Time out. The node at this time is a fully valid cluster member. It complies with the update of the cluster database, exerts its own influence on the quorum algorithm, and maintains heartbeat traffic, but it cannot accept resource groups. It can only support those resource groups that it currently owns. The paused state is provided to allow certain maintenance to be performed. Most server cluster components treat online and paused as equivalent states.
Join the cluster
If a server is to join an existing cluster, it must run the Cluster service and must successfully locate other nodes in the cluster. After the other nodes are found, the joined server must accept cluster Membership authentication and obtain a copy of the cluster configuration database.
The process of joining an existing cluster begins when Windows Server 2003 or Windows Service control Manager starts the Cluster service on a node. During the startup process, the Cluster service configures and loads the local data device for that node. It does not attempt to bring the shared cluster data device online as a node, because these devices may be in use by an existing cluster.
To find other nodes, a discovery process is initiated. When a node discovers any cluster member, it performs an authentication sequence.

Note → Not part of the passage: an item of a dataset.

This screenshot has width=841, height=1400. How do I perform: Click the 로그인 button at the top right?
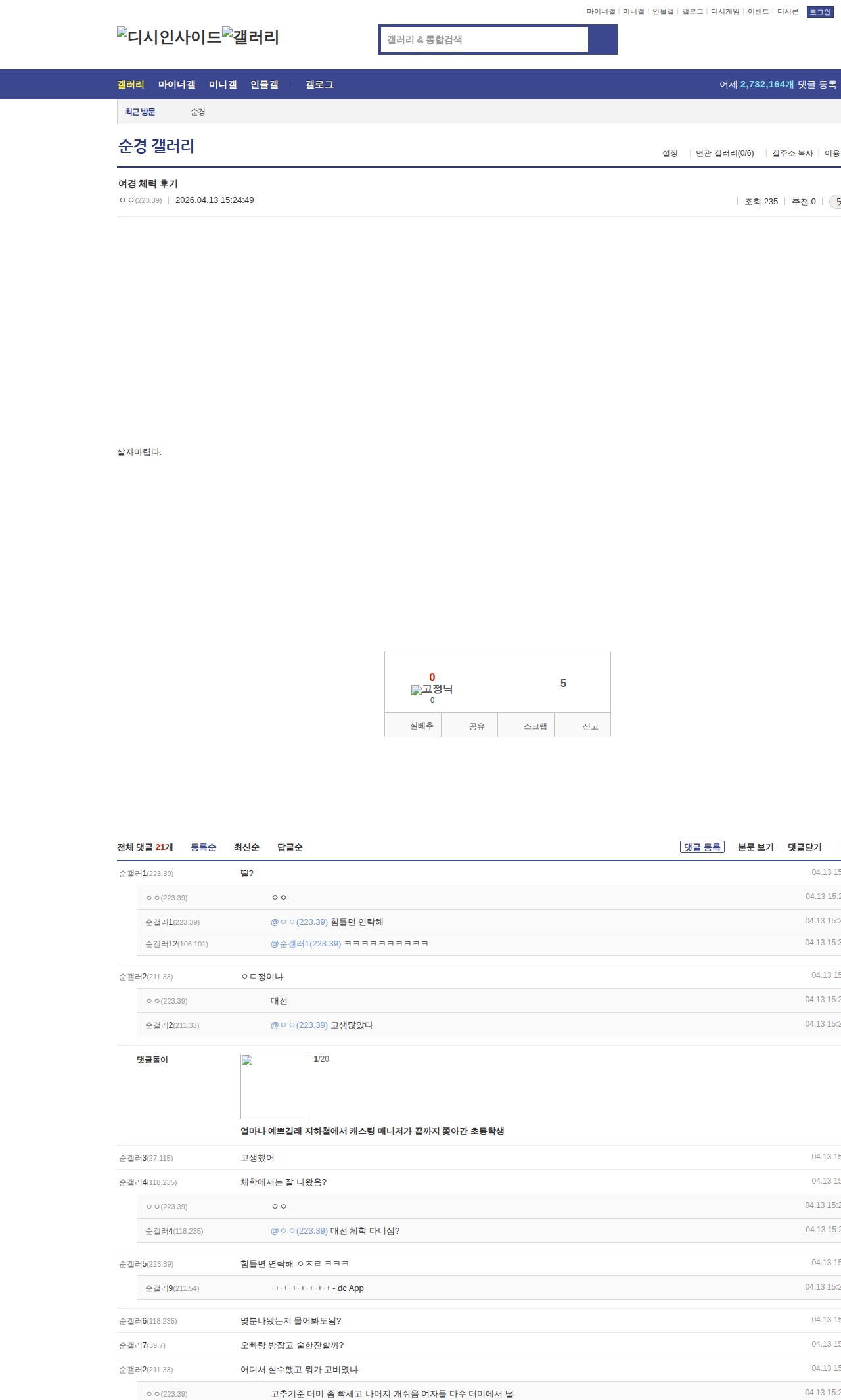(x=819, y=12)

The first cluster member authenticates the new join and returns a successful status after the new server has been successfully validated. If the validation is unsuccessful (the cluster membership for the node being joined is not recognized, or it uses an invalid account password), the request to join the cluster is rejected.
After successful validation, the cluster node that is first online checks the copy of the metabase on the join node. If the replica is obsolete, the cluster node that is authenticating to the join server sends an updated copy of the database for the joined server. The node that just joined the cluster, after receiving the replicated database, can use it to find shared resources and bring them online as needed.
Detach from Cluster
Nodes may detach from the cluster when the node is closed or the Cluster service is stopped. However, when a node does not perform cluster operations (such as not submitting updates to the cluster configuration database), the node may be forced to detach (evicted) from the cluster.

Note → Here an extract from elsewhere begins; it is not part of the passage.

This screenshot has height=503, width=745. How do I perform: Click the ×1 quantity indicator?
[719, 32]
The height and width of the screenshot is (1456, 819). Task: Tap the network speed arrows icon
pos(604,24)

If a node is detached from the cluster according to a predetermined schedule, it sends ClusterExit messages to all other node members notifying them that it will be detached from the cluster. The node immediately shuts down the resource and all cluster connections without waiting for any response. Because the remaining nodes receive an exit message, they do not perform a regrouping process to re-establish cluster membership when the node fails unexpectedly or when network traffic stops.